Spying on staff won’t protect privacy, expert says

Instead of spying on staff who snoop into private records while at work, organizations should adopt security measures that prevent staff breaching privacy laws, a Queensland University of Technology (QUT) privacy expert said today.

His comments follow news last week that Centrelink is using keylogging software to monitor staff access to company records. The surveillance has led to the sacking of 19 staff. Similar steps are being taken at the Australian Tax Office (ATO) where 27 workers have been sacked.
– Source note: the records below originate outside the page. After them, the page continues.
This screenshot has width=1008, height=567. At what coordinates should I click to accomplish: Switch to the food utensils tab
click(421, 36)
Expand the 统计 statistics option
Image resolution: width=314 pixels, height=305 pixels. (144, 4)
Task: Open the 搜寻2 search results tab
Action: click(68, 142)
Centrelink CEO Jeff Whalan dubbed the surveillance a “success” and said there would be no apologies for the tough stance the welfare agency has taken to protect public records.

Professor Peter Croll, from QUT’s Faculty of Information and Technology, said the current approach to privacy regulation was to wait for workers to breach privacy laws and then take action.

“What’s happening is that we have organizations snooping on their staff to see if their staff are snooping,” he said.”This just isn’t the answer.”

Professor Croll supported privacy protection and moves to prevent staff from snooping, but said organizations shouldn’t just rely on audits. Next month Professor Croll and his research team at QUT’s Information Security Institute will release the first software prototype said to be suitable for all businesses to prevent snooping by staff.

“If you have a security policy then this new software enforces that security policy. It can’t be overridden,” he said.

“It offers military standard, mandatory access controls to ensure privacy is enforced in commercially available, enterprise-level computer systems.”

He said the development of this prototype, which has been funded by an Australian Research Council grant, provides strict access control technology to prevent unauthorized viewing of sensitive data.

Professor Croll, in collaboration with the CSIRO, has also developed another security measure that protects privacy.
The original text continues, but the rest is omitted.